● **Task to complete**
From the records below, extract only the lines running from the line with "Task: Expand the 5次 box beside 申港证券广东分公司" to the line with "Task: Select the 최대 할인 추천받기 radio button", both lines included, reproducing them exactly.

● **Dataset entries**
▬▬▬▬▬▬

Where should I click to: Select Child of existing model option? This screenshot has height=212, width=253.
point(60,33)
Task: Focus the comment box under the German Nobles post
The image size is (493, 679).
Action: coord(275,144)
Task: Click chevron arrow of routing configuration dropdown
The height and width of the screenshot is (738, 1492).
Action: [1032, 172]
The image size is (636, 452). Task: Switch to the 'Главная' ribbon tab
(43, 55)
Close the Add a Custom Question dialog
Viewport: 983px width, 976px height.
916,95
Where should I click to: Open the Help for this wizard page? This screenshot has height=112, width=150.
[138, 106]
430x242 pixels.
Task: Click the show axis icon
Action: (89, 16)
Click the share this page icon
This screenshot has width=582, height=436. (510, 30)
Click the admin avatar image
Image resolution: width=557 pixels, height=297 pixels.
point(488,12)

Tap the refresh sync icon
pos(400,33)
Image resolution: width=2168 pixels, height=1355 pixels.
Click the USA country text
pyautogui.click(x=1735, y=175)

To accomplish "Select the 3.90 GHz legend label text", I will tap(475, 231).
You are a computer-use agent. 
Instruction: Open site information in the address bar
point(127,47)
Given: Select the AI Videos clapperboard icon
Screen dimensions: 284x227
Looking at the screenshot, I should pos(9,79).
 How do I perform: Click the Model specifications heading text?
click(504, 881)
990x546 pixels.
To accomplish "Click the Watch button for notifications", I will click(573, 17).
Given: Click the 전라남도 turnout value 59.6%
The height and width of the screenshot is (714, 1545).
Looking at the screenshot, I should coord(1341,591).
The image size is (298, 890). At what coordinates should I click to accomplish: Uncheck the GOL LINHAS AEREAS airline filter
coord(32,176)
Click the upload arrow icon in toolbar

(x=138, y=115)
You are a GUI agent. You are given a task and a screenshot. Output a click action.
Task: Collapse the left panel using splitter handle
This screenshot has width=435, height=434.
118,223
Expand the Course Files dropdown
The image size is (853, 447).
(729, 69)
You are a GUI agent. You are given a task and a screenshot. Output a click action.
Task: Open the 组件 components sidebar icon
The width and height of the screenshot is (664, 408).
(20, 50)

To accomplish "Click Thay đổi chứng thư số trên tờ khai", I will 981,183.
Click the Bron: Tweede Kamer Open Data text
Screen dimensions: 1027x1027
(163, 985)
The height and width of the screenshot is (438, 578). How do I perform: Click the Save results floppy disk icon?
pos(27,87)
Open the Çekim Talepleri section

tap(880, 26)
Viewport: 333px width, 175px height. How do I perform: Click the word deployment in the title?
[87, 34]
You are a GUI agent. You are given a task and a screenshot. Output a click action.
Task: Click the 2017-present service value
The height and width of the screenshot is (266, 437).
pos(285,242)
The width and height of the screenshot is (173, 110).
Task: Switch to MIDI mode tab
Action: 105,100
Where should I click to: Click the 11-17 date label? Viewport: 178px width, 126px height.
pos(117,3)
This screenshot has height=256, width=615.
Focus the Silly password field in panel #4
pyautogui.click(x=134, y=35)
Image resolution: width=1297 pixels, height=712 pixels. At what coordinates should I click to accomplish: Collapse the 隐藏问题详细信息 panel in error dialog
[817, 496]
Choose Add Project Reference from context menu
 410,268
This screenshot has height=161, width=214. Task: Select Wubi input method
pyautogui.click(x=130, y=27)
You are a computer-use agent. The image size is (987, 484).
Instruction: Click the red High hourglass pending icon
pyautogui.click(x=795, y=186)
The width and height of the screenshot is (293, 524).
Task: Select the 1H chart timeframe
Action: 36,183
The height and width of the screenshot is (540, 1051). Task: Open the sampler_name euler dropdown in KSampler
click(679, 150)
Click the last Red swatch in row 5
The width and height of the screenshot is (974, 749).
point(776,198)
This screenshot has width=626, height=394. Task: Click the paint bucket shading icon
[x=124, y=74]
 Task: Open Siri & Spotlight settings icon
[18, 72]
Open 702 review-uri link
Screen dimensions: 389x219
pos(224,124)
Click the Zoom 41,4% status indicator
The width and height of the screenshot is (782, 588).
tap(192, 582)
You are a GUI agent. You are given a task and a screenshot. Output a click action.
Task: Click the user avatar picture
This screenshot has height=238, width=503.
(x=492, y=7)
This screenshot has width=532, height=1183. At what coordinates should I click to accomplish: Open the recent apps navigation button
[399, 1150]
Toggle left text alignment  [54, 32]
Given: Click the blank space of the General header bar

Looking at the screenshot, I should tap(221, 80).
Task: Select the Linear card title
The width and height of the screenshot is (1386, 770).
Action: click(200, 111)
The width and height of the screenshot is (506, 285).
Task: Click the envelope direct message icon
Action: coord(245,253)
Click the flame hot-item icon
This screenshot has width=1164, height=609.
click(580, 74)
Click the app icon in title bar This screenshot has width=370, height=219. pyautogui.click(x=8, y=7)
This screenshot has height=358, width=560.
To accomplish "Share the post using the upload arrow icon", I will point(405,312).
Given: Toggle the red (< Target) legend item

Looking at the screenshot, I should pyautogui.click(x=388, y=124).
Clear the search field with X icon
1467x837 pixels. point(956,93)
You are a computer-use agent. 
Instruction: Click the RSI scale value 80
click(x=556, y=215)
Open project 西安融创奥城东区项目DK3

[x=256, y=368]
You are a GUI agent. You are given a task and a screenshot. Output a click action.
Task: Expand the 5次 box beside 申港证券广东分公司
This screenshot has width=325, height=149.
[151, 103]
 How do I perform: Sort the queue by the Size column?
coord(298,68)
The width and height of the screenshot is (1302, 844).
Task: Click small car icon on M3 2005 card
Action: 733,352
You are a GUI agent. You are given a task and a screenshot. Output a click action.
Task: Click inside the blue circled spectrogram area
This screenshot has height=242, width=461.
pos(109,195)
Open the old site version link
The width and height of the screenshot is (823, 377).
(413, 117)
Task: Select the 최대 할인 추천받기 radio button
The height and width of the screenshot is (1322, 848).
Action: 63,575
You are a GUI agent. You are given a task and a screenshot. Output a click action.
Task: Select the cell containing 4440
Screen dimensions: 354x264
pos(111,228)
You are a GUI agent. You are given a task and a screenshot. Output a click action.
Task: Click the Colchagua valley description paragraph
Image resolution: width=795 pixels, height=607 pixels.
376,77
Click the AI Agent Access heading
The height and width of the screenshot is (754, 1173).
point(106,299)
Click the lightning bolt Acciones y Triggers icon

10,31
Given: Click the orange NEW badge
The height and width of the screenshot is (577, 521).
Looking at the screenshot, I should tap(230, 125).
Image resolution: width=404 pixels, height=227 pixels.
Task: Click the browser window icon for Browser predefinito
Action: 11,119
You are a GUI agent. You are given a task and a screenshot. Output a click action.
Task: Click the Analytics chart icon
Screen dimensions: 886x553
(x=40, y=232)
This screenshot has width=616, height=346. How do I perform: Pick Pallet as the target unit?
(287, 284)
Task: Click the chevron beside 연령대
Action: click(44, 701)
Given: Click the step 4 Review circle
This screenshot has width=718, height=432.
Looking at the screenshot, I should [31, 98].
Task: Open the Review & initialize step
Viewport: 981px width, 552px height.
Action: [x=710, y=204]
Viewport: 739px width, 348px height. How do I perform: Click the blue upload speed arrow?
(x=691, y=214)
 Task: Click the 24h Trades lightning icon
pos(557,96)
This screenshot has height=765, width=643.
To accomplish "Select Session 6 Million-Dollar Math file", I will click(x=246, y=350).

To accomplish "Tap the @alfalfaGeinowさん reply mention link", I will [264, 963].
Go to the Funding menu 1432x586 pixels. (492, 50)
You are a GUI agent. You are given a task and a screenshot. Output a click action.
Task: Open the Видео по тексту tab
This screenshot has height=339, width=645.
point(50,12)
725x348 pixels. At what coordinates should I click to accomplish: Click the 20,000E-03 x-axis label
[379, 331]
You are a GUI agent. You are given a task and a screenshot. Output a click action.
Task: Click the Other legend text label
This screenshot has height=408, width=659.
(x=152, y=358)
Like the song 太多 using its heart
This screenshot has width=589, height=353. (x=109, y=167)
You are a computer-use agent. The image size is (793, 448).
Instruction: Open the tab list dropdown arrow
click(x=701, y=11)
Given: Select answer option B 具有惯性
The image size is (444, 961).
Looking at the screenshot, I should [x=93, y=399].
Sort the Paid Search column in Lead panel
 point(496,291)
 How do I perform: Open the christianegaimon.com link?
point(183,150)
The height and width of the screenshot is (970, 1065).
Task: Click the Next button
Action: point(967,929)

▬▬▬▬▬▬

● **Result of this exercise**
Task: Expand the 5次 box beside 申港证券广东分公司
This screenshot has width=325, height=149.
[151, 103]
 How do I perform: Sort the queue by the Size column?
coord(298,68)
The width and height of the screenshot is (1302, 844).
Task: Click small car icon on M3 2005 card
Action: 733,352
You are a GUI agent. You are given a task and a screenshot. Output a click action.
Task: Click inside the blue circled spectrogram area
This screenshot has height=242, width=461.
pos(109,195)
Open the old site version link
The width and height of the screenshot is (823, 377).
(413, 117)
Task: Select the 최대 할인 추천받기 radio button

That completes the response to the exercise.